Renal expression of JAK2 is high in polycystic kidney disease and its inhibition reduces cystogenesis.

Autosomal dominant polycystic kidney disease (ADPKD) is the most common renal genetic disorder, however it still lacks a cure. The discovery of new therapies heavily depends on understanding key signalling pathways that lead to ADPKD. The JAnus Kinase and Signal Transducers and Activators of Transcription (JAK/STAT) pathway is aberrantly activated and contributes to ADPKD pathogenesis via enhancing epithelial proliferation. Yet the mechanisms underlying the upregulation of JAK/STAT activity in this disease context is completely unknown. Here, we investigate the role of JAK2 in ADPKD using a murine model of ADPKD (Pkd1nl/nl). In normal kidneys, JAK2 expression is limited to tubular epithelial and vascular cells with lesser staining in bowman's capsule and remains below detection level in the interstitium.

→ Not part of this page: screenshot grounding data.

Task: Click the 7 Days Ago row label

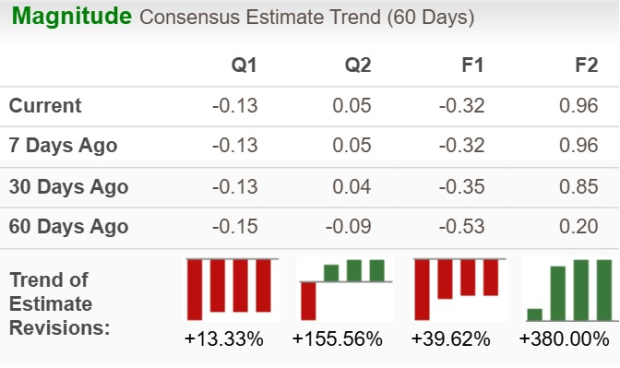Action: [x=63, y=145]
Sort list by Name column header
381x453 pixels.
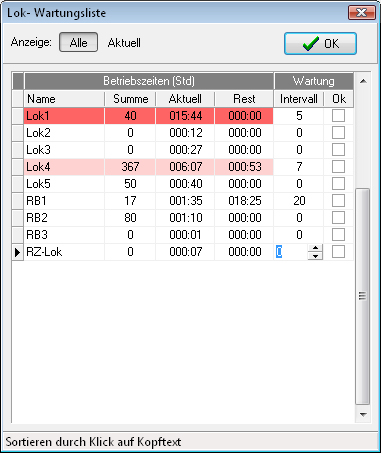[64, 99]
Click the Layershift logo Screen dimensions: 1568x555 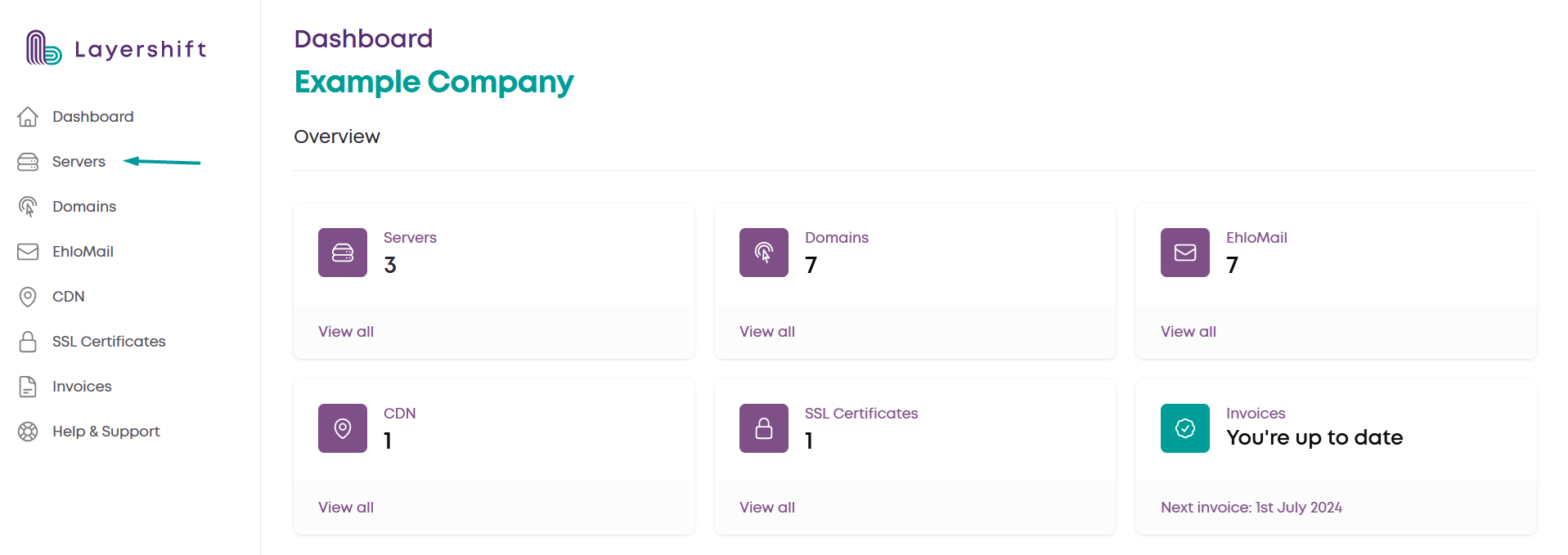pyautogui.click(x=115, y=48)
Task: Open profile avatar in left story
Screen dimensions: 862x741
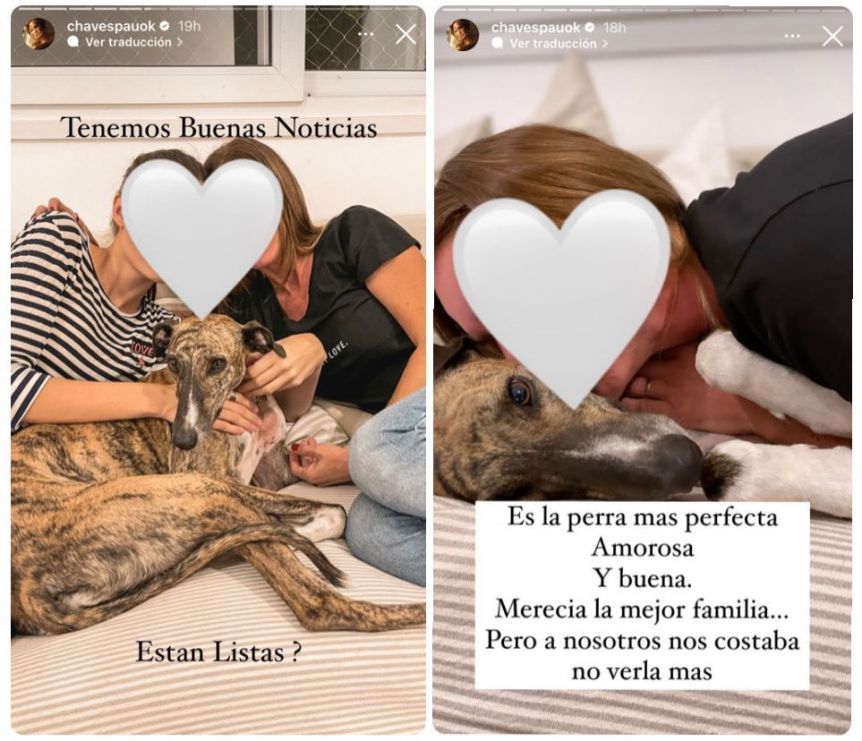Action: pyautogui.click(x=38, y=34)
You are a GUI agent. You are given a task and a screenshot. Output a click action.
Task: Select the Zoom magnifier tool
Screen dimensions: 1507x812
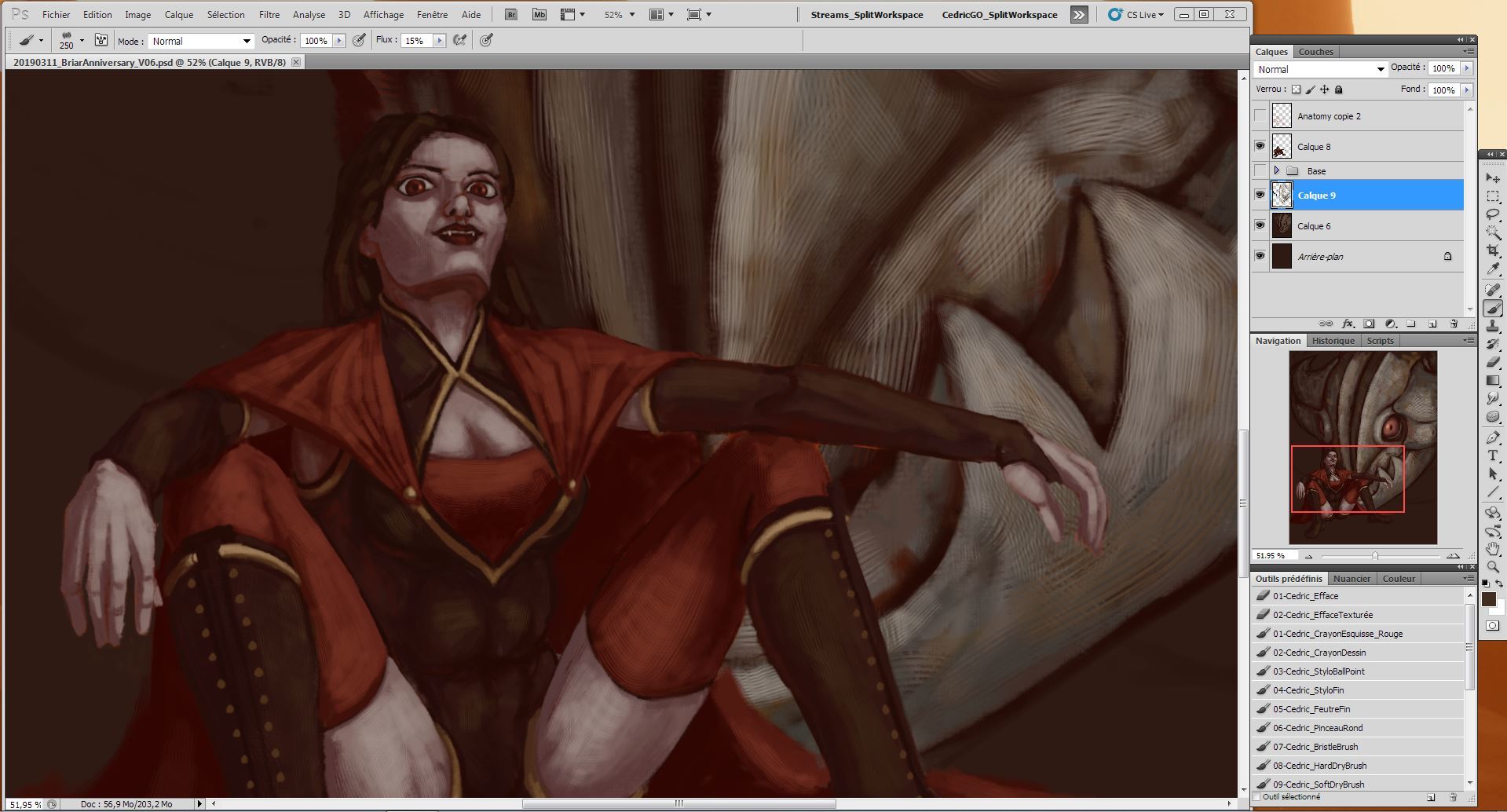pos(1493,566)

By contrast, in kidneys of mice with ADPKD, JAK2 is higher in cyst-lining cells when compared to normal tubules and critically, it is ectopically expressed in the interstitium, suggesting that ectopic JAK2 may contribute to ADPKD. JAK2 activity was inhibited using either curcumin, a natural compound with strong JAK2 inhibitor activity, or Tofacitinib, a clinically used selective JAK small molecule inhibitor. JAK2 inhibition led to significantly reduced tyrosine phosphorylation of STAT3 and markedly reduced cystic growth of human and mouse ADPKD-derived cells in cystogenesis assays. Taken together, our results indicate that blockade of JAK2 shows promise as a novel therapeutic target in ADPKD.